Corporate income taxation

Tax rates

Taxable income of corporations is the balance of gross income less deductible disbursements and expenses.

  • Expenses and cost of doing business necessary to generate taxable income in Panama is deductible if based in proper evidence.
  • As a general rule, income tax for legal entities is a flat rate of 30 percent.

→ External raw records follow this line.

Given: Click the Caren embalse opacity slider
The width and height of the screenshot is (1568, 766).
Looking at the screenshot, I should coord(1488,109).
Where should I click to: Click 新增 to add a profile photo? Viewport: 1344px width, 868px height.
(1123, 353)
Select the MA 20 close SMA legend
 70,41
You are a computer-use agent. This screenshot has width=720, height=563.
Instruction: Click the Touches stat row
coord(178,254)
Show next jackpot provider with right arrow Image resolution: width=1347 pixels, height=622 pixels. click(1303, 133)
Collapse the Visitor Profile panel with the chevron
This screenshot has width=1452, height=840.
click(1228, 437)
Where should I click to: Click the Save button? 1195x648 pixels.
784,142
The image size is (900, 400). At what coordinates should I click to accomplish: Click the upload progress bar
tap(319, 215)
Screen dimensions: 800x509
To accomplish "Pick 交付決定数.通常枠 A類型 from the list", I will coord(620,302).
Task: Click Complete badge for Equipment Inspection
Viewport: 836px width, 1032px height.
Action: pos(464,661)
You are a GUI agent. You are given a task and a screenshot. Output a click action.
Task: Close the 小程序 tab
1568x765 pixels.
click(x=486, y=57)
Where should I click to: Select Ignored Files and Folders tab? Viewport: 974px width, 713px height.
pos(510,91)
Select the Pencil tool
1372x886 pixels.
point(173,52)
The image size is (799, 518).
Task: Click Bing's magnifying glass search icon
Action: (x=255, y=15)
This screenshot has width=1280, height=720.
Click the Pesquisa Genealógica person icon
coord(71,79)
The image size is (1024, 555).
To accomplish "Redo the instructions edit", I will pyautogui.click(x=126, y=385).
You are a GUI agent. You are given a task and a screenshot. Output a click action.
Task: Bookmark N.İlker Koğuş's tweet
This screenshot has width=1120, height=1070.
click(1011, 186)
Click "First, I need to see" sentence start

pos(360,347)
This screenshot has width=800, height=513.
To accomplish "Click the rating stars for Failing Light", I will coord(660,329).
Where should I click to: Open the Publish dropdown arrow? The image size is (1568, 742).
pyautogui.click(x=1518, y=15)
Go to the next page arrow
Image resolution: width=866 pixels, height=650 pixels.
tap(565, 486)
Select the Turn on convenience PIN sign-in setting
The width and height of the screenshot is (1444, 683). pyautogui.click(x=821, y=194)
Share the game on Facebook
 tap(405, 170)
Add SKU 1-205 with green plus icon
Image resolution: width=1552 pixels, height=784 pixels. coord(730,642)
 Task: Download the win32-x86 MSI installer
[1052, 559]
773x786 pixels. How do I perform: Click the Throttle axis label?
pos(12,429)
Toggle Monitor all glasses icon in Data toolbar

Therefore, legal entities such as corporations, branches and partnerships pay their income tax at that rate.

Alternative methods

Along this, an alternative calculation method is established to calculate the income tax, applying the rate of 30 percent on whichever is larger between the following:

  • The amount of the net taxable income (current and traditional calculation).
  • The net taxable income that arises of deducting, from the total taxable income (defined as the amount resulting from deducting the exempt income and foreign source income from the total income), a 95.33 percent, which means a tax rate of 30 percent upon 4.67 percent resulting in 1.4 percent tax rate.
  • Only discounts and devolutions are admitted for this ulterior method of calculating income tax, based on legal presumption of revenues.

Highlights on CAIR

  • Moreover, for income from commissions, the calculation will be made on the total of the commissions.
  • Apart of that, for those enterprises that have included in their sales prices the tax on consumption of fuels and the selective consumption tax, it is allowed for them to deduct from their total income the amounts of these two taxes for the determination of the taxable income and therefore the alternative calculation.
  • For taxpayers engaged in the importation, distribution and sale of certain fuel products such as 91 and 95 octane gasolines, LPG and diesel, the cost of acquisition of these products is also allowed to be deducted for these purposes.